**Data for the task:**

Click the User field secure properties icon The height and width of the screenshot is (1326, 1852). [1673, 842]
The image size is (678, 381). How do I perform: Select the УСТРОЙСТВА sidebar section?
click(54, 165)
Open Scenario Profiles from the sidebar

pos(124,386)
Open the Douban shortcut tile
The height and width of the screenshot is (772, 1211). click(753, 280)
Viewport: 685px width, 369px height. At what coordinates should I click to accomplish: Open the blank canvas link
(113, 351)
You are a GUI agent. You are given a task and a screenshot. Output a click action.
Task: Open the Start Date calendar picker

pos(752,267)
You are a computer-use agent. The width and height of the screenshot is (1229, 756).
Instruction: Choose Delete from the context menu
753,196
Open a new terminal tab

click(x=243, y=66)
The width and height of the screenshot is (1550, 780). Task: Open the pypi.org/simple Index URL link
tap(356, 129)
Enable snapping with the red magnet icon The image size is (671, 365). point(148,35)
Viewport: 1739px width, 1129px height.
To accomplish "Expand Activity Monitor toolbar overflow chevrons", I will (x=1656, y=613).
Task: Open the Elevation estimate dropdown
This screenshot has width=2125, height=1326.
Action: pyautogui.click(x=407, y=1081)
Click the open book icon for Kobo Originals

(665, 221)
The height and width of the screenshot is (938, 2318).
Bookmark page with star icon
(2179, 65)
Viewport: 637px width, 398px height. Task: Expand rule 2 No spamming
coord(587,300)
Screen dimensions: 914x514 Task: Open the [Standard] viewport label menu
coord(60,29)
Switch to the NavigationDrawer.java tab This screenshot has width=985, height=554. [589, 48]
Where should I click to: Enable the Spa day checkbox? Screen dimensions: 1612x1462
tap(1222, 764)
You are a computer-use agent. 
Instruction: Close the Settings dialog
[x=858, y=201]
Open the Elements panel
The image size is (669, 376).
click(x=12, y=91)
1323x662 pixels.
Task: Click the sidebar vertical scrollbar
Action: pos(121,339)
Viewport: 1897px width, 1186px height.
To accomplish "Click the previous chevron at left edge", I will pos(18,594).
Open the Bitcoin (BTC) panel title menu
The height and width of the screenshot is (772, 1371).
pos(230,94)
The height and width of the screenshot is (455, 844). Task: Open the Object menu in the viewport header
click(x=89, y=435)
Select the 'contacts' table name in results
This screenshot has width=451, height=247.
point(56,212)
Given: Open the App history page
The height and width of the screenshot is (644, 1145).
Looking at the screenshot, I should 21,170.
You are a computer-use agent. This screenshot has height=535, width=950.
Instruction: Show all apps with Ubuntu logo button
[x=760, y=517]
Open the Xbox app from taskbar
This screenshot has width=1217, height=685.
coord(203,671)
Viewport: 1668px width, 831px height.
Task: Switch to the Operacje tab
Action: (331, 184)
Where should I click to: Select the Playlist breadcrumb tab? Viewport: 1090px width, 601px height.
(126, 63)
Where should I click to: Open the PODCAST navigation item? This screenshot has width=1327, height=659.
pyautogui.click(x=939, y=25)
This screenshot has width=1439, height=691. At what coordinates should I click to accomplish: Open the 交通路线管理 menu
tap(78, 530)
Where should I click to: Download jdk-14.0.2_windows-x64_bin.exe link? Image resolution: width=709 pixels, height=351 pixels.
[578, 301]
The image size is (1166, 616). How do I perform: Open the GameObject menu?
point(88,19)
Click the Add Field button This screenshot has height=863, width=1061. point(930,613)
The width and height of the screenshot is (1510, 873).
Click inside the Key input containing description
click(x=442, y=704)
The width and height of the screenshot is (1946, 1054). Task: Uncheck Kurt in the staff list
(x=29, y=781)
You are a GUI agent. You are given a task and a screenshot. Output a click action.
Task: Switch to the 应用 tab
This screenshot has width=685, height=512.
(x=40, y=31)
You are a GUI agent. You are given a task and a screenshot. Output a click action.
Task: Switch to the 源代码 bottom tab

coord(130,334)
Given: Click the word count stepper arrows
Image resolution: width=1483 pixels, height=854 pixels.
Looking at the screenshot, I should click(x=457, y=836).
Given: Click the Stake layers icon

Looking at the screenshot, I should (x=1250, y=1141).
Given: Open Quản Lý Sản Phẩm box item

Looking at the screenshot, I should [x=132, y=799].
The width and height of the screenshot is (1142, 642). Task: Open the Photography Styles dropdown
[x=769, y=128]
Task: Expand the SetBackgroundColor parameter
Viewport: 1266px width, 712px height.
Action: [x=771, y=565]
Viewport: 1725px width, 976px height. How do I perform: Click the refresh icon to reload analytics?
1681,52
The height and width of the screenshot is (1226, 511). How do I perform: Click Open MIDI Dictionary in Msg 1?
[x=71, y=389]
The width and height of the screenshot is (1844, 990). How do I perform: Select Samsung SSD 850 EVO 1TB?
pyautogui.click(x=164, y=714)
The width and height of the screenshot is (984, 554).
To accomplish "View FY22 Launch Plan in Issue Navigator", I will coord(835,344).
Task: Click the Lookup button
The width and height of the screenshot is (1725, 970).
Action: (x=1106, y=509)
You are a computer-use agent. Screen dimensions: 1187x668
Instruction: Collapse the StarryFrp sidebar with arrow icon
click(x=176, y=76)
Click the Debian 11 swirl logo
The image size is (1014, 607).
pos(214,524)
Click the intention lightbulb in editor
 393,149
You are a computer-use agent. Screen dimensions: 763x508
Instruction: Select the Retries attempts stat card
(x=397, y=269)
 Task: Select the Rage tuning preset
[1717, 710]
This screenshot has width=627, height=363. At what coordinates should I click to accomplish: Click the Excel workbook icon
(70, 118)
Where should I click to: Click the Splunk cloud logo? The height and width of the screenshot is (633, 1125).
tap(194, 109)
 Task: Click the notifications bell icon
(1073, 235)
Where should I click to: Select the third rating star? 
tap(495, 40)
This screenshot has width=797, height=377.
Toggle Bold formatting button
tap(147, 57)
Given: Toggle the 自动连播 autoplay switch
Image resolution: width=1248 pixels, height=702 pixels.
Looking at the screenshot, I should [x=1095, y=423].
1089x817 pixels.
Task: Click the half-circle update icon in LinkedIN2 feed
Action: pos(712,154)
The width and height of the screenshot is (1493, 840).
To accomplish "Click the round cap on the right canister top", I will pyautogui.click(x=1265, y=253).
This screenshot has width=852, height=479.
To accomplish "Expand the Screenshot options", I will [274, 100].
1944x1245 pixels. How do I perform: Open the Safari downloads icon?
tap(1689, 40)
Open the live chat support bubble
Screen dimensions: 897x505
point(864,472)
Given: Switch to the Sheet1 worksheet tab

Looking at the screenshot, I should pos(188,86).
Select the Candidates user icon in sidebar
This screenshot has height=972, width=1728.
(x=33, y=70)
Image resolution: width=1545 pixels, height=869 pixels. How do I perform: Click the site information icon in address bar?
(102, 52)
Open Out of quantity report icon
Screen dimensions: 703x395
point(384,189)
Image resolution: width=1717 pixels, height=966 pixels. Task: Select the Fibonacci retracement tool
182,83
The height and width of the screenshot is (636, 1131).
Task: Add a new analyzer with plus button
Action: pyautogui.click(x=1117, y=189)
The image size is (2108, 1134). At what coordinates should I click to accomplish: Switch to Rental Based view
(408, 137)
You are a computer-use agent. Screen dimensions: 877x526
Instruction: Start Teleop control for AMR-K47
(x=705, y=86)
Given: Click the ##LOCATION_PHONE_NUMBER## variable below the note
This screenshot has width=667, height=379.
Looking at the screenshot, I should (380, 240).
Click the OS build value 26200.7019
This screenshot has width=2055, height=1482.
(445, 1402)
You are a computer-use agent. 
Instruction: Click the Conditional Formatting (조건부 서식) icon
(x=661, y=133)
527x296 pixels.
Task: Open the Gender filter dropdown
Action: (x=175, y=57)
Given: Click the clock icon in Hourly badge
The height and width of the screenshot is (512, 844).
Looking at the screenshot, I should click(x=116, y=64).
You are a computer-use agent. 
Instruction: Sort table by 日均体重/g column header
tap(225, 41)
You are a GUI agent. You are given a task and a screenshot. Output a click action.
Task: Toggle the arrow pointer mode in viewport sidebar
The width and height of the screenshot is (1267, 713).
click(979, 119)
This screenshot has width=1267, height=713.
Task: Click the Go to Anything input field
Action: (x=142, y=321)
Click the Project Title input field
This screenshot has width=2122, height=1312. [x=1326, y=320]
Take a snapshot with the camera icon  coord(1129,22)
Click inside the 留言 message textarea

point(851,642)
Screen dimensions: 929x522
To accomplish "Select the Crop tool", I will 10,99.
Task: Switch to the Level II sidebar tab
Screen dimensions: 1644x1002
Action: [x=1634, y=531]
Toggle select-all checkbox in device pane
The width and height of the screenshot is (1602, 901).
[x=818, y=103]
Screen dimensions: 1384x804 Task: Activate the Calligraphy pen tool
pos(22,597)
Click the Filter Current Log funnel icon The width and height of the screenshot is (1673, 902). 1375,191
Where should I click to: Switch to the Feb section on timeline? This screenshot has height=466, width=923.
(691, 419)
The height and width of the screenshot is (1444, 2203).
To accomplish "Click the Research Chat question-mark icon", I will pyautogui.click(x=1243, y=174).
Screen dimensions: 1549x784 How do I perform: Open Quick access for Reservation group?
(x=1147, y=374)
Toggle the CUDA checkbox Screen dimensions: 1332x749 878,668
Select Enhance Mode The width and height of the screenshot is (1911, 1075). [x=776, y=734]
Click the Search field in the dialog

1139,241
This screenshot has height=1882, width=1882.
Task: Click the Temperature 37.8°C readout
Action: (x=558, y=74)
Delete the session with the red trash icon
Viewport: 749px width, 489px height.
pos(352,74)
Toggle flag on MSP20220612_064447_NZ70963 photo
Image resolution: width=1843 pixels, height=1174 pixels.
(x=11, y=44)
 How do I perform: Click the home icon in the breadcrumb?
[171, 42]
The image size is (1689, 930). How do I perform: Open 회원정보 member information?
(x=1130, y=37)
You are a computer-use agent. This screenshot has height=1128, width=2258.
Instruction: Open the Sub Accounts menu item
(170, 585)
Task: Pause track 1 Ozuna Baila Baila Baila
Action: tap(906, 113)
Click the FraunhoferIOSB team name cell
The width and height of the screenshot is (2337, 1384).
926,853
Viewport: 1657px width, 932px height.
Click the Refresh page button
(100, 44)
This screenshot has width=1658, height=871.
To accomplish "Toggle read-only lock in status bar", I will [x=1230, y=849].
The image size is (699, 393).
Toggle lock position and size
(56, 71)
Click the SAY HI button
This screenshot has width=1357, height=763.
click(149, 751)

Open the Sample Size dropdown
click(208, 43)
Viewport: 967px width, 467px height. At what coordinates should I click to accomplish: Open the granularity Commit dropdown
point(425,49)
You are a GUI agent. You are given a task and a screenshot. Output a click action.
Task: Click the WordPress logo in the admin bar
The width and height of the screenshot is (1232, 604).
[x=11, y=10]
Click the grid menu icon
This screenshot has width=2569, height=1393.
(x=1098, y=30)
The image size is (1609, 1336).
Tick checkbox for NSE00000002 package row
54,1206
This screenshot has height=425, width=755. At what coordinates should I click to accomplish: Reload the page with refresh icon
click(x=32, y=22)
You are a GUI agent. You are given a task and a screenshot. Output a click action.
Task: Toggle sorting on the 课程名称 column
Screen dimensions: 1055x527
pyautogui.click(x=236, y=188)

**Your objective:** In the listing above, find the line containing "Task: Expand the SetBackgroundColor parameter" and the line containing "Task: Click the Lookup button", then retype both and every line between them exactly, with nothing else.

**Exercise response:**
Task: Expand the SetBackgroundColor parameter
Viewport: 1266px width, 712px height.
Action: [x=771, y=565]
Viewport: 1725px width, 976px height. How do I perform: Click the refresh icon to reload analytics?
1681,52
The height and width of the screenshot is (1226, 511). How do I perform: Click Open MIDI Dictionary in Msg 1?
[x=71, y=389]
The width and height of the screenshot is (1844, 990). How do I perform: Select Samsung SSD 850 EVO 1TB?
pyautogui.click(x=164, y=714)
The width and height of the screenshot is (984, 554).
To accomplish "View FY22 Launch Plan in Issue Navigator", I will coord(835,344).
Task: Click the Lookup button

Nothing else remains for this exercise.